- **CONSIGNES DE TRAVAIL**
(a) Répondez aux questions suivantes à l'aide de l'article sur les frères Gilmore :
(i) Dans quel État Gary Gilmore a-t-il commis ses meurtres ?
(ii) À quelle période Mikal Gilmore a-t-il écrit Un long silence ?
(iii) Sous quel titre Norman Mailer a-t-il raconté cette histoire ?
(b) Indiquez si chaque affirmation concorde avec l'article sur les frères Gilmore, en citant les mots décisifs :
(i) Gary Gilmore a poursuivi ses recours judiciaires jusqu'au bout.
(ii) Mikal Gilmore est le plus jeune de la fratrie.
(iii) Mikal Gilmore trouve un apaisement au terme de ses recherches.
(c) Reprenez, s'il vous plaît, l'article sur les frères Gilmore après sa dernière phrase et poursuivez-le.
─── TEXTE À LIRE ───
« Un long silence », histoire d’une fratrie dépossédée

— Par Marie-Laure Delorme —
gilmore_un_lg_silenceIl y a quarante ans, Gary Gilmore devenait l’un des condamnés à mort les plus célèbres des États-Unis. Une occasion de redécouvrir les Mémoires de son frère, chef-d’œuvre de la non-fiction.

L’histoire a fait les gros titres, partout dans le monde, durant plusieurs mois. Un Américain de 35 ans, Gary Gilmore, a assassiné dans l’Utah deux jeunes mormons durant deux nuits consécutives de juillet 1976. La Cour suprême des États-Unis venait alors d’ouvrir la voie au rétablissement de la peine capitale et l’Utah de la restaurer. Gary Gilmore est la première personne, depuis dix ans, à subir la peine de mort. Il a volontairement mis fin à ses recours judiciaires. Le débat a enflammé le pays : un condamné exigeait d’être exécuté sans attendre.

Le romancier ­Norman Mailer racontera l’histoire, dans Le Chant du bourreau en 1979, de sa libération en 1976 à son exécution en 1977. Le benjamin de la fratrie, Mikal Gilmore, a écrit Un long silence (Sonatine, 2011) de février à octobre 1993. Il cherche à répondre à une question : pourquoi et comment son frère est-il devenu un meurtrier? Il revient aux origines de la violence familiale, en pointant toutes les bifurcations possibles. Quand aurait-il été possible de changer le cours de la tragédie? Et ce qu’il trouve est bien autre chose qu’un apaisement : un terreau de haine. Le journaliste Mikal Gilmore, rédacteur en chef du magazine Rolling Stone, n’est ni un styliste ni un analyste. C’est sa vie. Il ne brode pas autour des drames et ne mesure pas la distance émotionnelle. La force hypnotique d’Un long silence naît et renaît de la confrontation d’un homme avec l’obscurité de son histoire.
─── DONNÉES ENREGISTRÉES ───
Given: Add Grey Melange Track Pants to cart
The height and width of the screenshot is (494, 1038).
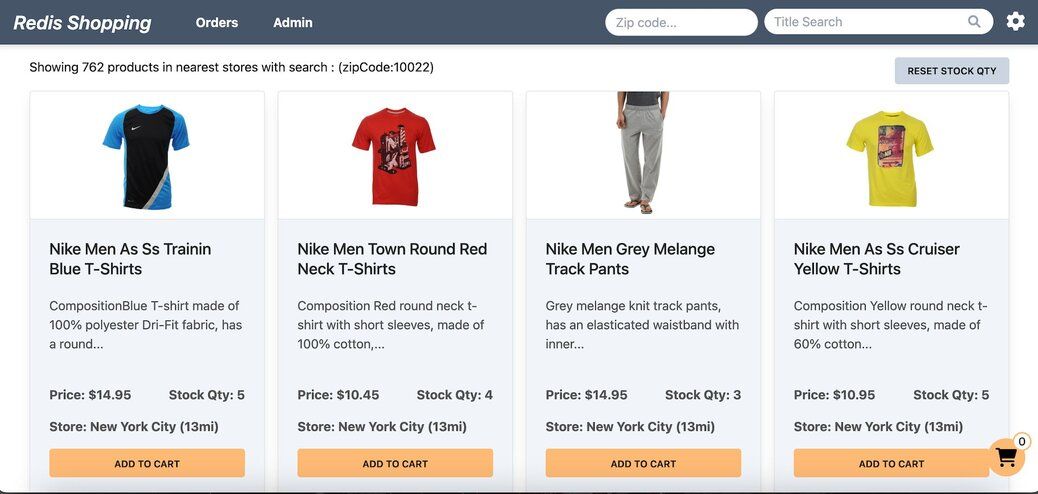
───
- **RÉPONSES PAR CONSIGNE**
(a)
(i) Dans l'Utah.
(ii) De février à octobre 1993.
(iii) Le Chant du bourreau, paru en 1979.

(b)
(i) Non : « Il a volontairement mis fin à ses recours judiciaires. »
(ii) Oui : « Le benjamin de la fratrie, Mikal Gilmore »
(iii) Non : « Et ce qu’il trouve est bien autre chose qu’un apaisement : un terreau de haine. »

(c)
Un longue lignée de colères

La photo de la couverture les représente, avant la naissance du petit dernier, de manière saisissante. Bessie Brown (la mère, née en 1913) et Frank ­Gilmore (le père, né en 1890) et les trois plus grands : Frank Jr (qui deviendra SDF), Gary (qui sera un meurtrier), Gaylen (qui finira assassiné). Le benjamin de la fratrie, Mikal ­Gilmore, remonte une longue lignée de colères, de fantômes, de coups.

Quand Bessie Brown et Frank ­Gilmore se rencontrent, ils sont déjà abîmés par la vie. Elle est l’enfant rebelle d’une famille de mormons dans l’Utah ; il a déjà laissé derrière lui une demi-douzaine de femmes et d’enfants. Frank ­Gilmore multiplie les escroqueries. Les trois fils grandissent dans un climat de violence inouïe. Le père tabasse sa femme et frappe ses enfants.

Chacun des frères réagit différemment aux déchaînements de violence du père. Frank Jr se ferme émotionnellement alors que Gary se nourrit d’un puissant sentiment d’injustice. Il dira de son père : « Si j’avais pu le tuer sans me faire prendre, je l’aurais fait. » Gary et Gaylen vont s’enfoncer dans l’alcoolisme, la délinquance, la drogue. Ils se vengent sur la terre entière d’avoir été dépossédés par leurs parents de l’amour, de la confiance en soi, de l’espérance.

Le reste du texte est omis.